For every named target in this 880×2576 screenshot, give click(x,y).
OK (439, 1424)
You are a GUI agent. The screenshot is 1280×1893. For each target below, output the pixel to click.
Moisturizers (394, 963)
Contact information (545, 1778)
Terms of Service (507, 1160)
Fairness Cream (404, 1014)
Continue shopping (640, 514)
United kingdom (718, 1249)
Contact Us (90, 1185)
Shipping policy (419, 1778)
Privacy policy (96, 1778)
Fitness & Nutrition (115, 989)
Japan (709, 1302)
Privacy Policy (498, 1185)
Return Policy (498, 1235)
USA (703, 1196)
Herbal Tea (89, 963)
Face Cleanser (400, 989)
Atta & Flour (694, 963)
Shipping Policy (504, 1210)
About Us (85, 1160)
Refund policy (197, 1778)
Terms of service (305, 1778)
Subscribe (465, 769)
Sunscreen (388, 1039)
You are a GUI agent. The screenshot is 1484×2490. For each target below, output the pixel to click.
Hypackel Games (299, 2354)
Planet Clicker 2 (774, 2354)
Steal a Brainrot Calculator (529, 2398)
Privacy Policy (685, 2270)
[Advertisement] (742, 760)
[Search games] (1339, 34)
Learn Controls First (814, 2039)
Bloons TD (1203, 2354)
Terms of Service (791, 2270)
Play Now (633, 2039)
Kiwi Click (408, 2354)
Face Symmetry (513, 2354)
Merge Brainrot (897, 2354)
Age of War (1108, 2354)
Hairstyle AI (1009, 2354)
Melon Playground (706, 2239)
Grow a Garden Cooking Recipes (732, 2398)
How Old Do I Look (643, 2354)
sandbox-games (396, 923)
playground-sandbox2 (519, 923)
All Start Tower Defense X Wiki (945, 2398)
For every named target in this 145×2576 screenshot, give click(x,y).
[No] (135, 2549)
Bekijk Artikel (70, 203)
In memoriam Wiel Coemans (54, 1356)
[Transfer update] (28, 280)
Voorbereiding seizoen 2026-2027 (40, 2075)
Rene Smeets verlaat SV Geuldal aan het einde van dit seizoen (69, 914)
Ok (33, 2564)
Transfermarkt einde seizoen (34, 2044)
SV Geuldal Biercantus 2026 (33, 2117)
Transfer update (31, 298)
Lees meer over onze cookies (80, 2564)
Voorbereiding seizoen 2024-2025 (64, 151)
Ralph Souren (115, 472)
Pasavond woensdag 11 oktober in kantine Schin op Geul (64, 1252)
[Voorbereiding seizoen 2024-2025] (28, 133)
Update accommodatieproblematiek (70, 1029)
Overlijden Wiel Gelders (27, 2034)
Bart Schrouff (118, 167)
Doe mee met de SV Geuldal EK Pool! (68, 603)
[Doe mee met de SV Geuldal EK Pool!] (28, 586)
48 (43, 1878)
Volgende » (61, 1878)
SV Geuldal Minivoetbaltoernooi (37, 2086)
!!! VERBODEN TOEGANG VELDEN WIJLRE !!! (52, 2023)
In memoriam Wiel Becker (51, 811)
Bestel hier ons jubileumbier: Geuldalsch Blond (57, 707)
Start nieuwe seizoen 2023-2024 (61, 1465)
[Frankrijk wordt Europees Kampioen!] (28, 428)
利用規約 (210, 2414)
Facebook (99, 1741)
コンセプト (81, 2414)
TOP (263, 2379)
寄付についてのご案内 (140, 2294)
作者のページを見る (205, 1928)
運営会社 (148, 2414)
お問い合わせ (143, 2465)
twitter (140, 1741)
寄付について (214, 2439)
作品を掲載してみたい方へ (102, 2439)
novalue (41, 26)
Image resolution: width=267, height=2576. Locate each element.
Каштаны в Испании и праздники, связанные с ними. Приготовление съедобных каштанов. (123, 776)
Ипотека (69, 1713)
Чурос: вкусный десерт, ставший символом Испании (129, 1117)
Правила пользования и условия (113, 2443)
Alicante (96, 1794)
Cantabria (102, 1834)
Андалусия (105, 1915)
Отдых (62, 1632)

····················

● **What you have to do**
A word-for-word transcription of the data above is required.

● **Exercise solution**
For every named target in this 880×2576 screenshot, give click(x,y).
OK (439, 1424)
You are a GUI agent. The screenshot is 1280×1893. For each target below, output the pixel to click.
Moisturizers (394, 963)
Contact information (545, 1778)
Terms of Service (507, 1160)
Fairness Cream (404, 1014)
Continue shopping (640, 514)
United kingdom (718, 1249)
Contact Us (90, 1185)
Shipping policy (419, 1778)
Privacy policy (96, 1778)
Fitness & Nutrition (115, 989)
Japan (709, 1302)
Privacy Policy (498, 1185)
Return Policy (498, 1235)
USA (703, 1196)
Herbal Tea (89, 963)
Face Cleanser (400, 989)
Atta & Flour (694, 963)
Shipping Policy (504, 1210)
About Us (85, 1160)
Refund policy (197, 1778)
Terms of service (305, 1778)
Subscribe (465, 769)
Sunscreen (388, 1039)
You are a GUI agent. The screenshot is 1484×2490. For each target below, output the pixel to click.
Hypackel Games (299, 2354)
Planet Clicker 2 (774, 2354)
Steal a Brainrot Calculator (529, 2398)
Privacy Policy (685, 2270)
[Advertisement] (742, 760)
[Search games] (1339, 34)
Learn Controls First (814, 2039)
Bloons TD (1203, 2354)
Terms of Service (791, 2270)
Play Now (633, 2039)
Kiwi Click (408, 2354)
Face Symmetry (513, 2354)
Merge Brainrot (897, 2354)
Age of War (1108, 2354)
Hairstyle AI (1009, 2354)
Melon Playground (706, 2239)
Grow a Garden Cooking Recipes (732, 2398)
How Old Do I Look (643, 2354)
sandbox-games (396, 923)
playground-sandbox2 (519, 923)
All Start Tower Defense X Wiki (945, 2398)
For every named target in this 145×2576 screenshot, give click(x,y).
[No] (135, 2549)
Bekijk Artikel (70, 203)
In memoriam Wiel Coemans (54, 1356)
[Transfer update] (28, 280)
Voorbereiding seizoen 2026-2027 (40, 2075)
Rene Smeets verlaat SV Geuldal aan het einde van dit seizoen (69, 914)
Ok (33, 2564)
Transfermarkt einde seizoen (34, 2044)
SV Geuldal Biercantus 2026 (33, 2117)
Transfer update (31, 298)
Lees meer over onze cookies (80, 2564)
Voorbereiding seizoen 2024-2025 (64, 151)
Ralph Souren (115, 472)
Pasavond woensdag 11 oktober in kantine Schin op Geul (64, 1252)
[Voorbereiding seizoen 2024-2025] (28, 133)
Update accommodatieproblematiek (70, 1029)
Overlijden Wiel Gelders (27, 2034)
Bart Schrouff (118, 167)
Doe mee met de SV Geuldal EK Pool! (68, 603)
[Doe mee met de SV Geuldal EK Pool!] (28, 586)
48 (43, 1878)
Volgende » (61, 1878)
SV Geuldal Minivoetbaltoernooi (37, 2086)
!!! VERBODEN TOEGANG VELDEN WIJLRE !!! (52, 2023)
In memoriam Wiel Becker (51, 811)
Bestel hier ons jubileumbier: Geuldalsch Blond (57, 707)
Start nieuwe seizoen 2023-2024 (61, 1465)
[Frankrijk wordt Europees Kampioen!] (28, 428)
利用規約 (210, 2414)
Facebook (99, 1741)
コンセプト (81, 2414)
TOP (263, 2379)
寄付についてのご案内 (140, 2294)
作者のページを見る (205, 1928)
運営会社 (148, 2414)
お問い合わせ (143, 2465)
twitter (140, 1741)
寄付について (214, 2439)
作品を掲載してみたい方へ (102, 2439)
novalue (41, 26)
Image resolution: width=267, height=2576. Locate each element.
Каштаны в Испании и праздники, связанные с ними. Приготовление съедобных каштанов. (123, 776)
Ипотека (69, 1713)
Чурос: вкусный десерт, ставший символом Испании (129, 1117)
Правила пользования и условия (113, 2443)
Alicante (96, 1794)
Cantabria (102, 1834)
Андалусия (105, 1915)
Отдых (62, 1632)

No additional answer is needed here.